▸ **What is expected**: Among the records below, find each line bearing the word "will" and copy it.

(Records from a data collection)

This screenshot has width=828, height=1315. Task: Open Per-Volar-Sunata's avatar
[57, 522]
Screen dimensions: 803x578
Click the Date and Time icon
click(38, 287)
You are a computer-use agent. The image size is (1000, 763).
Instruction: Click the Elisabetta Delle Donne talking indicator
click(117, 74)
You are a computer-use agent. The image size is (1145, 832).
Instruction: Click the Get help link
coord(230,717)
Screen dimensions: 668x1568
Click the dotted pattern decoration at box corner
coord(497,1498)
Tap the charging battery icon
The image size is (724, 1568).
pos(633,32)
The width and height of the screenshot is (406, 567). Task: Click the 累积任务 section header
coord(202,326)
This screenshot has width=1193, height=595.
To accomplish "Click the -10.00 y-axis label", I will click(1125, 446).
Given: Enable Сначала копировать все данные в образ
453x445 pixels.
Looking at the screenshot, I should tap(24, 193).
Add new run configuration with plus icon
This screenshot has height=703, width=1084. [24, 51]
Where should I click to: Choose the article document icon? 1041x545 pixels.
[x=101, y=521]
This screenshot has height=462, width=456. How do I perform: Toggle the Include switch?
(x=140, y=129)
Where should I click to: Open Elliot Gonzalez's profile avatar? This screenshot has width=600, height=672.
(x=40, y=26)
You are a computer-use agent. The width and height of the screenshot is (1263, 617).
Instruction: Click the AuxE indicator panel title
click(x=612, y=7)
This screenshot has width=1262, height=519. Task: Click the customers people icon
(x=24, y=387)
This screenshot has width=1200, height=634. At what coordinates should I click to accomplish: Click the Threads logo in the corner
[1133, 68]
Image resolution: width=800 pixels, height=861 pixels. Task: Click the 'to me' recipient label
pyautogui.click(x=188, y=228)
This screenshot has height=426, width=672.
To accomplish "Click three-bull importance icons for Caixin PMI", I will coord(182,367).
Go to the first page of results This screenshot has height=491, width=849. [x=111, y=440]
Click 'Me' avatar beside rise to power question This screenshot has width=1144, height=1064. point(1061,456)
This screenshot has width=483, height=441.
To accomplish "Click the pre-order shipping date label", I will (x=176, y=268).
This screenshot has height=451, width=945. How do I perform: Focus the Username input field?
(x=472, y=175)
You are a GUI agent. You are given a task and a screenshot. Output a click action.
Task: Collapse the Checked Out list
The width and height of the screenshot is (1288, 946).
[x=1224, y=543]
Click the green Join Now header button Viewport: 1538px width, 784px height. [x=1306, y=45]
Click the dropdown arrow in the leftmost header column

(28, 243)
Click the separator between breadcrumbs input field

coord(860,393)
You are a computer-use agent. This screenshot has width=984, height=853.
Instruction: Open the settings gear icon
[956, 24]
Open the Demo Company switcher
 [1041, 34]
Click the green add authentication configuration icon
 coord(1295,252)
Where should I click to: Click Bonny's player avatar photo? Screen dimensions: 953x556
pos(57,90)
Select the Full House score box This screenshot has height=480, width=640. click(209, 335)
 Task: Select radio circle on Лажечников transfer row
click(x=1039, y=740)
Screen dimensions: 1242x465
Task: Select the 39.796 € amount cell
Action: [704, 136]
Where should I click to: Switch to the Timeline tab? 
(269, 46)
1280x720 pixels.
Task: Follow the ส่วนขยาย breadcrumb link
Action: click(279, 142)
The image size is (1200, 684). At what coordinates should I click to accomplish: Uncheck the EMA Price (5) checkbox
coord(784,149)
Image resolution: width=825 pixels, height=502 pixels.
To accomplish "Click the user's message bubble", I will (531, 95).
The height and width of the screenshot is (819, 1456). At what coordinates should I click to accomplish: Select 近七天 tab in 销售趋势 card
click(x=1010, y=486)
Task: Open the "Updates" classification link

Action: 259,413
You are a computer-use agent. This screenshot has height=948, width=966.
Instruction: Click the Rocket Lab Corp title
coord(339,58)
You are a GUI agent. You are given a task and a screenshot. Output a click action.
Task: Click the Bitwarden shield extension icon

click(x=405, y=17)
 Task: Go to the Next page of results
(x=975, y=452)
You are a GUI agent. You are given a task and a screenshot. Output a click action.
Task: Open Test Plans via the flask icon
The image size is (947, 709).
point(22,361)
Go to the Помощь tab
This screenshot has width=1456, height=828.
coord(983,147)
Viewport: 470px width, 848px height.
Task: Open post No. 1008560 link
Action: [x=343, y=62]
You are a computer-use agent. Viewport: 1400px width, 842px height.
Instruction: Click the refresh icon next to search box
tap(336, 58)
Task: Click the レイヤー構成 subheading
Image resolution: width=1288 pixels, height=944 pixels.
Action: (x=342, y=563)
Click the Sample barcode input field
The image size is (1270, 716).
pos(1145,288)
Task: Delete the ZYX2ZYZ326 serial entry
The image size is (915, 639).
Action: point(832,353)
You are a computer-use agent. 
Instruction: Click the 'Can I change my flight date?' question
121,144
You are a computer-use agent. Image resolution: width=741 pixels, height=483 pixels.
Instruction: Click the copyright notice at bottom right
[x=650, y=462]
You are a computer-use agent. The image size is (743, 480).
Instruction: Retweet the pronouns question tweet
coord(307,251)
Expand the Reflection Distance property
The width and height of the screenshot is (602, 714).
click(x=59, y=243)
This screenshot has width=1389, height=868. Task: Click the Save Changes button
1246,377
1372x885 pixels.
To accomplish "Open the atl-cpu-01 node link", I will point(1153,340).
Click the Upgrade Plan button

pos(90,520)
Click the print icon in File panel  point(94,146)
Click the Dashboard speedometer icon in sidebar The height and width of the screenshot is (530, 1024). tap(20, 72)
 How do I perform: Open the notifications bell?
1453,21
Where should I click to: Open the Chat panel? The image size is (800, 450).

▸ **Task result**:
To accomplish "Click the -10.00 y-axis label", I will click(1125, 446).
To accomplish "Click three-bull importance icons for Caixin PMI", I will coord(182,367).
To accomplish "Click the pre-order shipping date label", I will (x=176, y=268).
To accomplish "Click the user's message bubble", I will (531, 95).
To accomplish "Open the atl-cpu-01 node link", I will point(1153,340).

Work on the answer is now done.